The widely spread power of reacting to wounding affords a very valuable means of inducing a fresh development of buds and roots on places where they do not occur in normal circumstances. Injury creates special conditions, but little is known as yet in regard to alterations directly produced in this way. Where the injury consists in the separation of an organ from its normal connections, the factors concerned are more comprehensible. A detached leaf, e.g., is at once cut off from a supply of water and salts, and is deprived of the means of getting rid of organic substances which it produces; the result is a considerable alteration in the degree of concentration. No experimental investigation on these lines has yet been made. Our ignorance has often led to the view that we are dealing with a force whose specific quality is the restitution of the parts lost by operation; the proof, therefore, that in certain cases a similar production of new roots or buds may be induced without previous injury and simply by a change in external conditions assumes an importance. (Klebs, "Willkurliche Entwickelung", page 100; also, "Probleme der Entwickelung", "Biol. Centralbl." 1904, page 610.)A specially striking phenomenon of regeneration, exhibited also by uninjured plants, is afforded by polarity, which was discovered by Vochting. (See the classic work of Vochting, "Ueber Organbildung im Pflanzenreich", I. Bonn, 1888; also "Bot. Zeit. 1906, page 101; cf. Goebel, "Experimentelle Morphologie", Leipzig and Berlin, 1908, Section V, Polaritat.) It is found, for example, that roots are formed from the base of a detached piece of stem and shoots from the apex. Within the limits of this essay it is impossible to go into this difficult question; it is, however, important from the point of view of our general survey to emphasise the fact that the physiological distinctions between base and apex of pieces of stem are only of a quantitative kind, that is, they consist in the inhibition of certain phenomena or in favouring them. As a matter of fact roots may be produced from the apices of willows and cuttings of other plants; the distinction is thus obliterated under the influence of environment. The fixed polarity of cuttings from full grown stems cannot be destroyed; it is the expression of previous development.
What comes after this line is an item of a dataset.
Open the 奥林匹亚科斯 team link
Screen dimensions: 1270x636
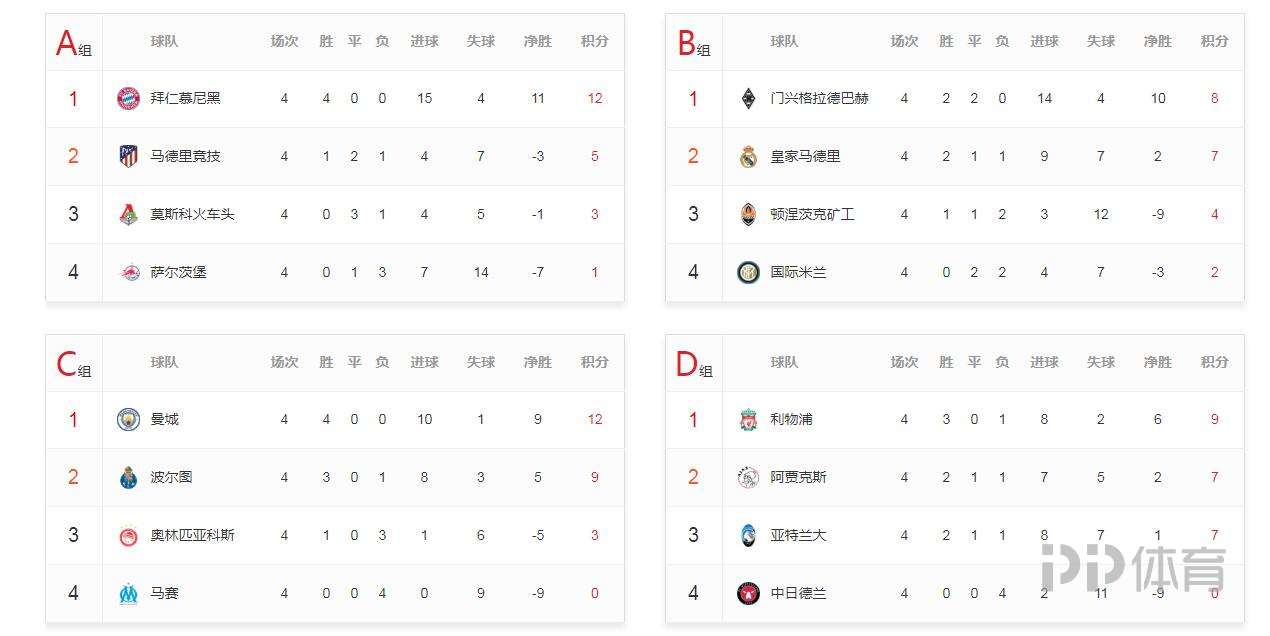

Vochting speaks of polarity as a fixed inherited character. This is an unconvincing conclusion, as nothing can be deduced from our present knowledge as to the causes which led up to polarity. We know that the fertilised egg, like the embryo, is fixed at one end by which it hangs freely in the embryo-sac and afterwards in the endosperm. From the first, therefore, the two ends have different natures, and these are revealed in the differentiation into root-apex and stem-apex. A definite direction in the flow of food-substances is correlated with this arrangement, and this eventually leads to a polarity in the tissues. This view requires experimental proof, which in the case of the egg-cells of flowering plants hardly appears possible; but it derives considerable support from the fact that in herbaceous plants, e.g. Sempervivum (Klebs, "Variationen der Bluten", "Jahrb. Wiss. Bot." 1905, page 260.), rosettes or flower-shoots are formed in response to external conditions at the base, in the middle, or at the apex of the stem, so that polarity as it occurs under normal conditions cannot be the result of unalterable hereditary factors. On the other hand, the lower plants should furnish decisive evidence on this question, and the experiments of Stahl, Winkler, Kniep, and others indicate the right method of attacking the problem.
The relation of leaf-form to environment has often been investigated and is well known. The leaves of bog and water plants (Cf.Goebel, loc. cit. chapter II.; also Gluck, "Untersuchungen uber Wasser- und Sumpfgewachse", Jena, Vols. I.-II. 1905-06.) afford the most striking examples of modifications: according as they are grown in water, moist or dry air, the form of the species characteristic of the particular habitat is produced, since the stems are also modified. To the same group of phenomena belongs the modification of the forms of leaves and stems in plants on transplantation from the plains to the mountains (Bonnier, "Recherches sur l'Anatomie experimentale des Vegetaux", Corbeil, 1895.) or vice versa.
Such variations are by no means isolated examples. All plants exhibit a definite alteration in form as the result of prolonged cultivation in moist or dry air, in strong or feeble light, or in darkness, or in salt solutions of different composition and strength.
Every individual which is exposed to definite combinations of external factors exhibits eventually the same type of modification. This is the type of variation which Darwin termed "definite." It is easy to realise that indefinite or fluctuating variations belong essentially to the same class of phenomena; both are reactions to changes in environment. In the production of individual variations two different influences undoubtedly cooperate. One set of variations is caused by different external conditions, during the production, either of sexual cells or of vegetative primordia; another set is the result of varying external conditions during the development of the embryo into an adult plant. The two sets of influences cannot as yet be sharply differentiated. If, for purposes of vegetative reproduction, we select pieces of the same parent-plant of a pure species, the second type of variation predominates. Individual fluctuations depend essentially in such cases on small variations in environment during development.